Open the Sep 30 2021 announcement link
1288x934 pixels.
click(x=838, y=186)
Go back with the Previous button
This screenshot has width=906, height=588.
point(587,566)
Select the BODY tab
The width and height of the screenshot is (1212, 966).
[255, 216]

^^^^

■ **Aufgabe**: Wandle die Zeilen aller Einträge oben in eine nummerierte Liste um und lass Leerzeilen weg.

■ **Antwort**:
1. Open the Sep 30 2021 announcement link
2. 1288x934 pixels.
3. click(x=838, y=186)
4. Go back with the Previous button
5. This screenshot has width=906, height=588.
6. point(587,566)
7. Select the BODY tab
8. The width and height of the screenshot is (1212, 966).
9. [255, 216]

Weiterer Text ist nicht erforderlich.